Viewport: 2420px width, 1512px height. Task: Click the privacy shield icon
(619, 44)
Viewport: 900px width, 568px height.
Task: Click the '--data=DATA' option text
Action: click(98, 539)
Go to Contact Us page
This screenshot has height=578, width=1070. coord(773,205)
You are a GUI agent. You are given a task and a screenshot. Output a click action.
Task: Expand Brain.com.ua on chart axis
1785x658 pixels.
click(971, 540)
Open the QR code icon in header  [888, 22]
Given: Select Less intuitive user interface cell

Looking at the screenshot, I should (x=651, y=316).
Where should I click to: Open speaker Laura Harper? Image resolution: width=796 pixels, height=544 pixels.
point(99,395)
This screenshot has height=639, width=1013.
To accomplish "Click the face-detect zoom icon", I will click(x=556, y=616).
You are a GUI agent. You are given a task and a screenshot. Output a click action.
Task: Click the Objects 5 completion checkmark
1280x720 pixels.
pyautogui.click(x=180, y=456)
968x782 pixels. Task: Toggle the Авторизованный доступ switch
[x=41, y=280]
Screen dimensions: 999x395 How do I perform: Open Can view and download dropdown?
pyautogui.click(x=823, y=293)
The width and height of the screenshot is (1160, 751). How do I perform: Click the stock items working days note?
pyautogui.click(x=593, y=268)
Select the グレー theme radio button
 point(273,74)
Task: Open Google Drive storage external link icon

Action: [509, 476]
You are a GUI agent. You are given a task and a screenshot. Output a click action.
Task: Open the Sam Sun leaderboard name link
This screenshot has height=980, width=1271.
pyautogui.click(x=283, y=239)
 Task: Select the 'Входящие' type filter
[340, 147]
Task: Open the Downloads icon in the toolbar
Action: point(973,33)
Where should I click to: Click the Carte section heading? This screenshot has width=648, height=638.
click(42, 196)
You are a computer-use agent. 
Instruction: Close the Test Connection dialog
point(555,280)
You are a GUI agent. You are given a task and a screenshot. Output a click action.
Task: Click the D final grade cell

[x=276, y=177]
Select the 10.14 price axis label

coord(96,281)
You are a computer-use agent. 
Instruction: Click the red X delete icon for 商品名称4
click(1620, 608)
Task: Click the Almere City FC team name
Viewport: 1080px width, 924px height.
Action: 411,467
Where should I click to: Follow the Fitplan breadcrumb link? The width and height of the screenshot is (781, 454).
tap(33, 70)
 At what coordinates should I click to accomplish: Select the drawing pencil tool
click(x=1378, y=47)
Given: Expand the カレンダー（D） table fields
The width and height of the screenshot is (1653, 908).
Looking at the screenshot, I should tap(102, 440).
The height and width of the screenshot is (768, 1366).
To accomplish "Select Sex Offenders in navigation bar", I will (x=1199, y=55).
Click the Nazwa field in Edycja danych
------------------------
What is required:
Go through the entries above and copy out every line that includes the word "Expand".

Response:
Task: Expand Brain.com.ua on chart axis
Given: Expand the カレンダー（D） table fields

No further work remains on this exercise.